A question that I cant necessarily find the answer to. If I have two e/w switches and they are stacked as one with a LAG, am i correct in saying the best NIC teaming setting should be active/active for each distributed port group?
Please check the below link to understand the configuration.
Thanks Ajay,
Sorry besides LACP, (which we dont have configured in vcenter) the physical switches are stacked with a DAC and LAG configured on the physical switches, so my questions is are there predefined/recommended nic teaming settings when certain physical switch configurations are in place?
(apologies if I'm skimming over all the in's/out's of this, vlan trunking/tagging etc) I just cant easily find the answer.
You should be matching what your physical switch configuration is.
If you have a LAG on the physical, then you should run a LAG on the uplinks as well.
Make sure that the load balancing algorithm (eg. IP-SRC-DST) matches on both the physical switches and the uplink LAG.
Have a look at the VMware KB below for sample configurations and supported algorithms.
What license are you using for ESXi in your case?
We have vCloud Suite 6 Enterprise.
If you have a vCloud Suite Enterprise license, you have vSphere Enterprise Plus, which means you're entitled to use a vDS. With that being the case, there is really no need to use LAGs of any kind as the vDS contains a far better option called load-based teaming.
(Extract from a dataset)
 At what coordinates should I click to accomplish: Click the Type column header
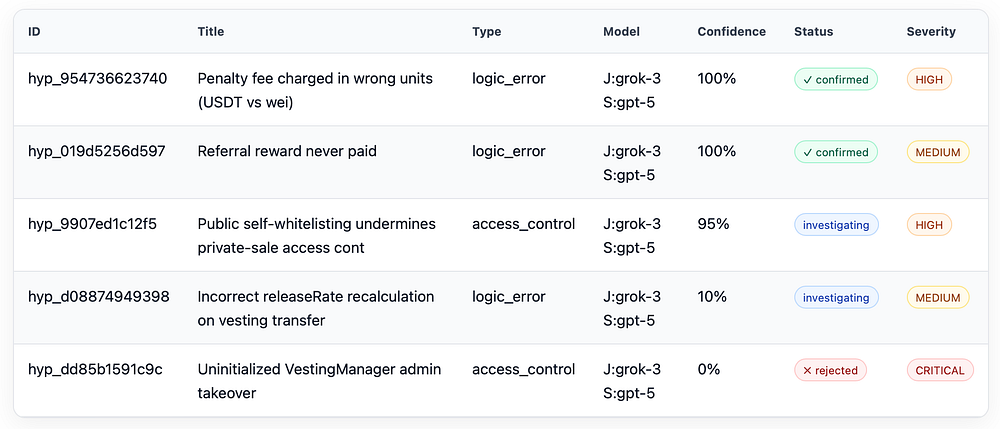[487, 32]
This is highly recommended over any LAG technology at the physical layer.
Thanks for all the replies guys, so I had vmware networking team review the configuration and our switch vendor do the same and both found no underlying configurations. (thankfully).
The issue I was facing was with random and intermittent networking issues from the 2 uplinks per host in my cluster.
Long story short I we updated the NIC driver from one that is on the HCL to another lower number but newer driver and initial testing appears this has resolved our issue!.